Infections caused by carbapenemase-producing Enterobacteriaceae are frequent and often associated with high rates of mortality. Colonized patients are at increased risk of infection for these microorganisms. Moreover, they can act as a reservoir facilitating the transmission to other patients. To date, decolonization strategies with antibiotics have not obtained convincing results. For that reason our main objective is to investigate the efficacy of fecal microbiota transplantation (FMT) for selective intestinal decolonization of patients colonized by KPC-producing Klebsiella pneumoniae (Kp-KPC) at 30 days after FMT. Our hypothesis is that FMT is effective and safe for selective intestinal decolonization in patients colonized by Kp-KPC. The design of the study is a randomized, superiority, double blind controlled with placebo clinical trial. The main variable is the percentage of patients with intestinal decolonization at 30 days after FMT in intention to treat population (all randomized patients). Decolonization will be considered as the abscence of isolation of Kp-KPC in culture from rectal swab together with the abscence of detection of carbapenemase by mean of polymerase chain reaction. Secondary objectives are: * To evaluate the safety of FMT. * To determine if FMT is associated with decrease in the amount of bacteria at 7 days after FMT and 30 days after FMT. * To evaluate if FMT is associated with persistent intestinal decolonization at 3 months after intervention. * To study if FMT is associated with decrease in the incidence of Kp-KPC infections at 3 months after intervention. * To evaluate if FMT is associated with decrease in mortality due to Kp-KPC infections at 3 months after intervention.
Study Type
INTERVENTIONAL
Allocation
RANDOMIZED
Purpose
TREATMENT
Masking
DOUBLE
Enrollment
2
Patients will receive four fecal microbiota transplantation (FMT) capsules. Microbiota is obtained from healthy patients.

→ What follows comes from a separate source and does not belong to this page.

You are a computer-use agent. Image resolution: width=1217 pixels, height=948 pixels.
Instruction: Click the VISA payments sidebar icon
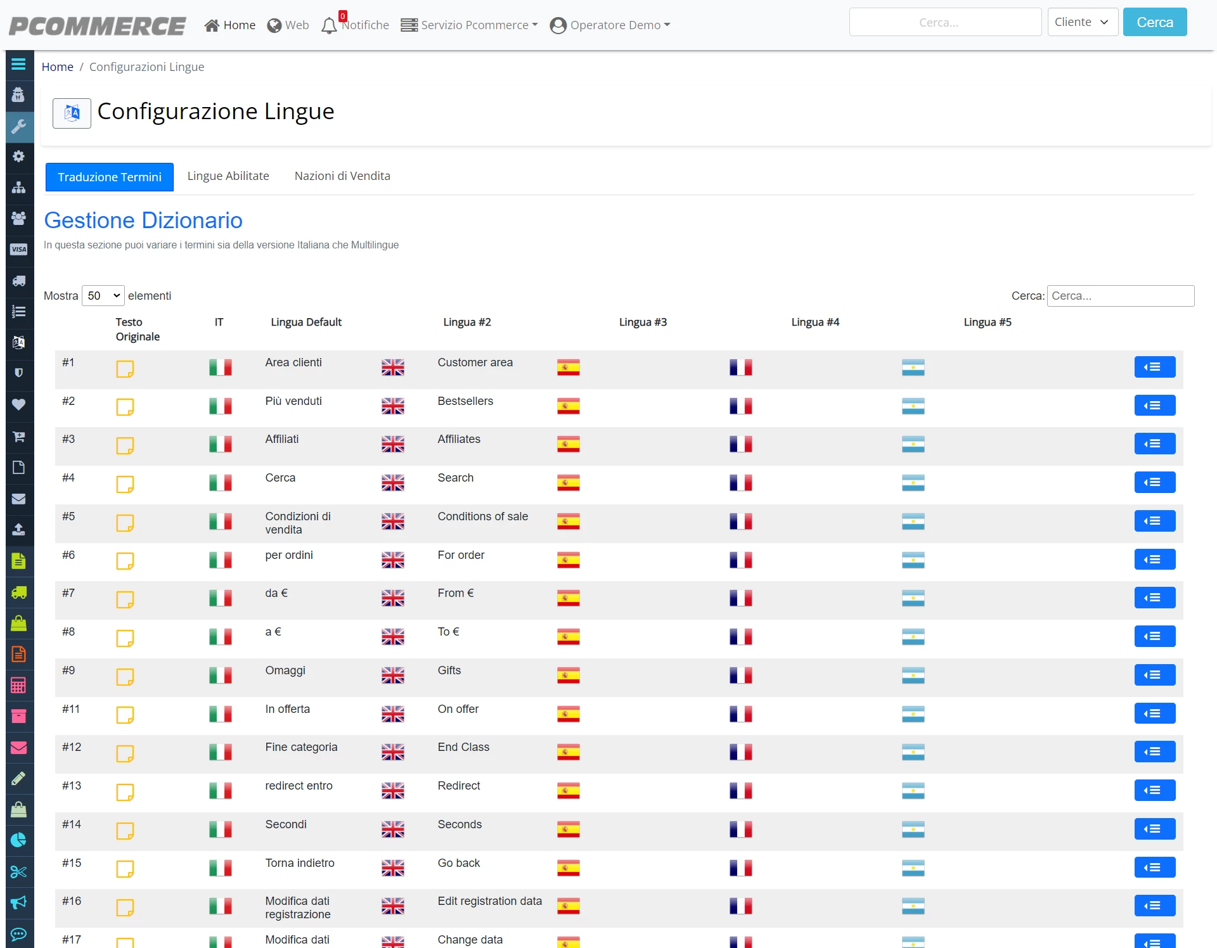[x=18, y=249]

Patients will receive four oral capsules containing placebo. These capsules will have the same shape, weight and colour as capsules containing FMT.
Hospital Universitario Reina Sofía
Córdoba, Spain
Decolonization
Percentage of patients with intestinal decolonization after receiving oral capsules of FMT or placebo in intention to treat population.
Time frame: 30 days after treatment.
Percentage of patients with adverse effects
Percentage of patients with adverse effects
Time frame: 90 days after treatment.
Bacterial load
Amount of KPC-producing Klebsiella pneumoniae (Kp-KPC) after intervention
Time frame: 7 days and 30 days after treatment.
Persistent intestinal decolonization
Persistence of intestinal decolonization 90 days after intervention
Time frame: 90 days after treatment.
Infections caused by Kp-KPC
Percentage of patients with infections caused by Kp-KPC after intervention
Time frame: 90 days after treatment.
Mortality
Percentage of patients died after intervention
Time frame: 90 days after treatment.